Note that Ketchum says others don't want to believe her because of what she terms "the Galileo Effect." Evidently, she sees herself as another Galileo. (Sorry, honey.)

Also, her moral posturing is troubling. She says that the fact that others don't believe her is "perhaps for the better," given that others might be tempted to hunt them if convinced of their existence. But if she really feels that way, why is she going to such an effort to prove their existence?

Verdict: a hoaxer. (And probably a sociopath, given her dishonesty and moral posturing.)

Perhaps Ketchum thinks the whole sasquatch phenomenon is a sham and just wants some attention. Or perhaps she believes in its existence and wants credit -- falsely -- for being a pioneer in the field. Either way, she is a hoaxer.

But there have always been hoaxers, and their existence doesn't change my belief in the existence of the creature.

My guess is that my nephew saw through Ketchum, and was merely curious as to how much of a "true believer" I am.

I am a believer, but my belief is based on the ample evidence for its existence, not on wishful thinking.

Wednesday, October 9, 2013

Talking to dogs

I've always regarded people who speak to animals as if they're humans as particularly idiotic. And those who speak to them as if they're cute little babies are even worse.

My wife is away for a week, so all the dog-walking and feeding duties have fallen on me.

When trying to get Tyke to come inside, or get him away from some particularly alluring smell by the roadside, I've found myself talking to him -- in English, which he doesn't understand -- using an emphatically expressive tone of voice. Somehow it just seems like the most natural thing to do.

I don't talk to him as if he's a cute little baby, though, but more as if he's a recalcitrant three-year-old.
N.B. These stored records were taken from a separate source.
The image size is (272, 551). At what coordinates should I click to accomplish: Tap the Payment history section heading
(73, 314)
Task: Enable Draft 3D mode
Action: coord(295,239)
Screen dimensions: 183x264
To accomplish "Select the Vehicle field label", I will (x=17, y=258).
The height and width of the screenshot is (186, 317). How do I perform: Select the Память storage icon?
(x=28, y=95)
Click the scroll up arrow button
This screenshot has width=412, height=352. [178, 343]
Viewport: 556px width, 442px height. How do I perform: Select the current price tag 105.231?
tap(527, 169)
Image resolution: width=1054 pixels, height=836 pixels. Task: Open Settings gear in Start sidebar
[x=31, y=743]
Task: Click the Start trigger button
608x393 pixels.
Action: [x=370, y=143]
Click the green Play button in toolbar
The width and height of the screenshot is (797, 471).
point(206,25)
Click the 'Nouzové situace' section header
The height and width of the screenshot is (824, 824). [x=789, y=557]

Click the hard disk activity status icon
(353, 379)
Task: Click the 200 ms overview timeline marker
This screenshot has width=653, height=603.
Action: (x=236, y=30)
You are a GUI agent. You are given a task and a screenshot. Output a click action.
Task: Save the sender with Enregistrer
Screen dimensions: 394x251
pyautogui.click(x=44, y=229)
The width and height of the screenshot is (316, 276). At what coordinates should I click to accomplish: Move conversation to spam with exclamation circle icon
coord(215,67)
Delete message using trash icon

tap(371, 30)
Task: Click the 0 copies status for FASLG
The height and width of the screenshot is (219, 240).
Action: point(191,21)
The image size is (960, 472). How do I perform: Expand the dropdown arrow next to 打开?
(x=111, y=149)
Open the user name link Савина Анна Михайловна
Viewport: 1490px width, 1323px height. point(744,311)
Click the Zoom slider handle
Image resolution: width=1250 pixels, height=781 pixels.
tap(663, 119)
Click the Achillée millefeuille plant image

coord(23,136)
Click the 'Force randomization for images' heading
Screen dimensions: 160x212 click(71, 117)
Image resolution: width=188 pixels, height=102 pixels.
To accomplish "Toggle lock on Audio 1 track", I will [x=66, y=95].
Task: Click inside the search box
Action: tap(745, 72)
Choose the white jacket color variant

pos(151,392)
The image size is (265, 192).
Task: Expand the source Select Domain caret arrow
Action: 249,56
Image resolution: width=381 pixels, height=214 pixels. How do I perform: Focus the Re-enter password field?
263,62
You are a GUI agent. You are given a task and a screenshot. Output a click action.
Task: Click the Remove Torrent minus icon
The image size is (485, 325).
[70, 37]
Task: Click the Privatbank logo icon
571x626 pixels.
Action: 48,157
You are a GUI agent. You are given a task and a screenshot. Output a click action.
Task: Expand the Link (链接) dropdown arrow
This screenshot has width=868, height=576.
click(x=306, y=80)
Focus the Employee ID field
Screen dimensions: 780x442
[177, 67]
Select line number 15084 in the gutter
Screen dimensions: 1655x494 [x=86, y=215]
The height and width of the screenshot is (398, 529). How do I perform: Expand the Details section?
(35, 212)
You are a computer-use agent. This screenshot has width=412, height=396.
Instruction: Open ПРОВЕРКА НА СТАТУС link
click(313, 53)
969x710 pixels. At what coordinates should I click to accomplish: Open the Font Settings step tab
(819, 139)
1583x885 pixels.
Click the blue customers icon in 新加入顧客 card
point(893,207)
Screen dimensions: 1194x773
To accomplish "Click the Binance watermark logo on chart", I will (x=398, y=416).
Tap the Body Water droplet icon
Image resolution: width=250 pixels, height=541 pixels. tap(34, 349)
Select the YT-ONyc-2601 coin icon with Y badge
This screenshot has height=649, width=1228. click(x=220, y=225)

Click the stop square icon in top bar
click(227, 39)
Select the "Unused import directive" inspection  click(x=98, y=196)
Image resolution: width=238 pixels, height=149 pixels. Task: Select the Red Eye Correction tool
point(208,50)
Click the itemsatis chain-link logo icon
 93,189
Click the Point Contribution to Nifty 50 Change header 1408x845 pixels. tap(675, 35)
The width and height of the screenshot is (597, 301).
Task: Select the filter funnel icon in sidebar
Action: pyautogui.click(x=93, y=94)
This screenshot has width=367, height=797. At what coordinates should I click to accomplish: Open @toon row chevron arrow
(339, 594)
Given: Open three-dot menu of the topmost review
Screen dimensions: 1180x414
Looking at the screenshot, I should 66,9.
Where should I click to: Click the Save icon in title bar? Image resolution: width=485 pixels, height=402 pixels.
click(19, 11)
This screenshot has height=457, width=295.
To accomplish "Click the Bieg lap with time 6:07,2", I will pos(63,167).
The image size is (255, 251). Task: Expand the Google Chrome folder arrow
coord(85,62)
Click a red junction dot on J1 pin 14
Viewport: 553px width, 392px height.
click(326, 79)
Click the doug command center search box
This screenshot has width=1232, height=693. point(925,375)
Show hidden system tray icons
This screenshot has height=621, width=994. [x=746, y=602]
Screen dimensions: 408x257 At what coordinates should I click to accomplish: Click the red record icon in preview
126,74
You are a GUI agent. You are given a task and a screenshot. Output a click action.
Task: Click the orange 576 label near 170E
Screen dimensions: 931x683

Gotta draw the line somewhere.

Saturday, October 5, 2013

An insult, or a compliment?

The NY Post reported today that President Obama said he "would consider" changing the name of the Washington Redskins, given that some consider the name offensive to Native Americans.

The article quoted Obama, and cited a recent poll, but didn't quote a single Native American on the subject. (I've heard that most Native Americans don't particularly like to be called that, and prefer to be known as "Indians." Evidently, "Native American" is an appellation concocted to soothe the sensibilities of white liberals, not Indians.)

Every now and then the suggestion pops up that the Kansas City Chiefs, Atlanta Braves, and Cleveland Indians change their names as well.

I've never quite understood the reasoning here. Sports teams often name themselves after people -- or creatures -- they admire. Some names can connote a point of local interest (such as the Houston Oilers, or the Houston Rockets, or the Denver Nuggets), but most teams name themselves after a creature with a notable fighting spirit -- a creature they want to emulate. Hence the abundance of teams nationwide named after lions, tigers, wolverines, badgers, timberwolves, bears, falcons, eagles, and jaguars.

Note that there are no teams named after worms, ants, gnats, stink bugs, mice, or cuckoo birds.

I've never heard anybody object to the name "Minnesota Vikings" on the grounds that this is hurtful to the feelings of Scandinavians. Nor have I heard any Irish-Americans wax offended about the Boston Celtics.

If liberals did object to the name "Vikings," I can just imagine what they'd say:

"Vikings were a violent people known for invading neighboring countries and for pillaging and raping. This is a stereotype we want to move away from, and we consider it highly prejudicial and offensive to the many good Americans of Scandinavian descent across the country."

But don't expect to hear this objection; most understand that the name is in fact a compliment to Swedes and Norwegians.

Just as naming your team the Braves, Chiefs, or even Redskins is a compliment to Indians.